Ob Nahrungsergänzungsmittel wie Vitamin-Tabletten, -pülverchen oder -trinkfläschchen wirklich gegen oxidativen Stress helfen, ist nicht belegt. Streng genommen reichen eine ausgewogene Ernährung und ausreichend Bewegung, um oxidativem Stress vorzubeugen. Bei einem gesunden Lebensstil, versteht sich. Rauchen, Alkohol oder andere Drogen und exzessiver Leistungssport fördern nämlich auch freie Radikale und führen damit zu einem Ungleichgewicht, mit dem der Körper erstmal zurechtkommen muss.
Sind Antioxidantien gut für die Haut?
Mit zunehmendem Alter tut sich der Körper immer schwerer mit freien Radikalen. Schutzmechanismen funktionieren weniger effektiv, ein paar Radikale entgleiten und verursachen Schäden an Zellbestandteilen. Vereinzelt fallen sie kaum auf, doch mit der Zeit werden es immer mehr. Irgendwann ist das Gewebe oder auch Organe nicht mehr voll funktionsfähig. So kann unsere Haut zum Beispiel Schäden, etwa durch UV-Strahlung, nicht mehr selbst reparieren und verliert zunehmend an Elastizität. Klingt dramatisch, ist aber der normale Alterungsprozess.
Nun heißt es – meist von Kosmetikherstellern – viele Antioxidantien könnten uns davor schützen. So sehr es auch schmerzt, belegt ist das nicht, vielmehr gibt es nur Hinweise. Vitamin C kann laut einer Studie etwa die Kollagenproduktion steigern, wodurch die Haut jugendlicher aussehen soll. Der Haken: Für die Studie wurden nur 30 Hautproben von ausschließlich weiblichen Probandinnen im Labor untersucht. Ein Problem, das bei den meisten Studien zu Antioxidantien und der Haut vorhanden ist. Vielleicht bringt die Zukunft Klarheit.
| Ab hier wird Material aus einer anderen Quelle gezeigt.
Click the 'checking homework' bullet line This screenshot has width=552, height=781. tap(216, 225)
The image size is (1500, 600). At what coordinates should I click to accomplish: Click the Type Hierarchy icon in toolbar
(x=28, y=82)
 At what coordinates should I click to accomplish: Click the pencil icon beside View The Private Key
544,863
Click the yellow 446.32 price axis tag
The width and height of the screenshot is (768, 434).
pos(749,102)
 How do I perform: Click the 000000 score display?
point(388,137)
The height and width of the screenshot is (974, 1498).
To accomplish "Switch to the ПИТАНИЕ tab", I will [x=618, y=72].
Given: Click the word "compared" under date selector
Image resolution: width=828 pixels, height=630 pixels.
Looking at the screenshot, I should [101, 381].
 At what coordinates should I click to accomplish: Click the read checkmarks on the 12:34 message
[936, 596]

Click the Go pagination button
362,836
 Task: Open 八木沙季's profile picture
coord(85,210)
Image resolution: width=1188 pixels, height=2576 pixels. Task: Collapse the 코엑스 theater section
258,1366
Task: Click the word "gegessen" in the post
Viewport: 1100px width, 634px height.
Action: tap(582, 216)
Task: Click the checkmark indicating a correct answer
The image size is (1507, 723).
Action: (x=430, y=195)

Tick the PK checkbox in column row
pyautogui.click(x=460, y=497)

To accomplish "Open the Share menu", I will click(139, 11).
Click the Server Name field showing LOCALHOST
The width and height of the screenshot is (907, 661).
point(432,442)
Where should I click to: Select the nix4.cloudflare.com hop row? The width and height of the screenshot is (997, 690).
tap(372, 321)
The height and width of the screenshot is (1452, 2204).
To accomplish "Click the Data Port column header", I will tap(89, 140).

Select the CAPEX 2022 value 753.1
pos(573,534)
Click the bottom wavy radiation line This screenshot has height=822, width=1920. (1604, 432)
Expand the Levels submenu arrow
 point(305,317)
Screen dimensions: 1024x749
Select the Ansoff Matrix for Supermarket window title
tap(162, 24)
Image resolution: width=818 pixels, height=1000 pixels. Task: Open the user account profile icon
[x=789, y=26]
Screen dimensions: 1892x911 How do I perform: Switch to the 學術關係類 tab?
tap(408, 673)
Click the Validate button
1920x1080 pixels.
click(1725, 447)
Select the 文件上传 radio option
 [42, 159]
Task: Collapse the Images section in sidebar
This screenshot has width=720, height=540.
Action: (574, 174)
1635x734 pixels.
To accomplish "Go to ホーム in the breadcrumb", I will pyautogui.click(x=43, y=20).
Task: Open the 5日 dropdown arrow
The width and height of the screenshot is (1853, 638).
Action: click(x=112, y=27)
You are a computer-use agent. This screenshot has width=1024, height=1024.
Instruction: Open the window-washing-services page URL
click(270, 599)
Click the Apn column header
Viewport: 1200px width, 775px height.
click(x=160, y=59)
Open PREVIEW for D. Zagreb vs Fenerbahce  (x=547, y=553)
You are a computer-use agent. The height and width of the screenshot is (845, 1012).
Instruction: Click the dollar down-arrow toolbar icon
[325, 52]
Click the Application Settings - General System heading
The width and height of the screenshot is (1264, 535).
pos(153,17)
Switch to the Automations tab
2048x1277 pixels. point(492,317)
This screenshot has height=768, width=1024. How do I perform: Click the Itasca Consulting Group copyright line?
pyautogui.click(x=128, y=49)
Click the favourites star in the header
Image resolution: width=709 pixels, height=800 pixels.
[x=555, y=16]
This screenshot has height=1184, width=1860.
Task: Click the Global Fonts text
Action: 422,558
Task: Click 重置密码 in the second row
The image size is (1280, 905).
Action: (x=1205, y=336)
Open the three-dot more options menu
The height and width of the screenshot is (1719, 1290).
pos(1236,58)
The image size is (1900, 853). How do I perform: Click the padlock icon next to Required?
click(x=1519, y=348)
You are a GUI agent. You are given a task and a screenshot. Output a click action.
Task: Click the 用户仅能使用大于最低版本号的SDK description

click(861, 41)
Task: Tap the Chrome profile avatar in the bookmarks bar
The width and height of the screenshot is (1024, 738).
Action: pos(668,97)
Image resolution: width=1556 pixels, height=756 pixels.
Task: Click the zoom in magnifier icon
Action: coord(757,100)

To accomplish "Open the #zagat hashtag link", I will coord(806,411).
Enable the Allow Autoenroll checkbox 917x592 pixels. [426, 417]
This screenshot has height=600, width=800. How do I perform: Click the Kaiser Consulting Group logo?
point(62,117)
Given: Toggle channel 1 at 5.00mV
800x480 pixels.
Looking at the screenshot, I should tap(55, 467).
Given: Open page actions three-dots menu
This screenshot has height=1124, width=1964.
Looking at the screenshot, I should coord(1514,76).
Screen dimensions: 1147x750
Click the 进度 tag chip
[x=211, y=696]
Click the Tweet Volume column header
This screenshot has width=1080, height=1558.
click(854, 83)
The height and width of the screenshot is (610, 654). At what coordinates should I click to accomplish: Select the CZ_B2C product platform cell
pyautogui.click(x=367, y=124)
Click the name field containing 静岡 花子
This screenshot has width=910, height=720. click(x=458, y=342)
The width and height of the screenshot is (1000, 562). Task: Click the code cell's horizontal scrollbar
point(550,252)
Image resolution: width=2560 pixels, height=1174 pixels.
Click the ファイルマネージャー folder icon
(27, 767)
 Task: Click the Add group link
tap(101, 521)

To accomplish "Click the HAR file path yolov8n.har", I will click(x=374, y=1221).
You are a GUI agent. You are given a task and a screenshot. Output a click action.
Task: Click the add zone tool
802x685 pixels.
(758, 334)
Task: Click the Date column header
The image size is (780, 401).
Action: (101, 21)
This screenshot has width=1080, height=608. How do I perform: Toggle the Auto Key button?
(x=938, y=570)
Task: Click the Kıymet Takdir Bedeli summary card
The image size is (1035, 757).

Helfen Antioxidantien gegen Krebs?
Neben ihrer Anti-Aging-Wirkung haben Antioxidantien auch einen Ruf als Mittel gegen Krebs. Krebspatient*innen könnten deshalb entsprechende Nahrungsergänzungsmittel als Therapieergänzung nutzen. Doch der Halm, nach dem sie greifen, könnte sich als Zündschnur entpuppen, wie eine Studie der Universität Göteborg zeigt.
Bei Mäusen mit Lungenkrebs förderten sie etwa das Tumorwachstum. Versuche mit menschlichen Lungenkrebszellen kamen zum selben Ergebnis. Grund sei laut der Forscher*innen, dass Antioxidantien zu weniger reaktivem Sauerstoff in der Lunge führen, was ermöglicht, dass sich Lungentumorzellen schneller vermehren. Eine weitere Untersuchung zu Hautkrebs und Antioxidantien kam zu einem ähnlichen Ergebnis. Hier ist die Theorie, dass oxidativer Stress Tumorzellen daran hindert, in neues Gewebe einzudringen und Metastasen zu bilden. Allerdings war es wieder eine Mausstudie. Auch hier ist die Studienlage noch nicht eindeutig, da es noch keine Humanstudien gibt. Von Antioxidantien als Wundermittel gegen Krebs ist jedoch abzuraten, solange die Beweislage unklar ist.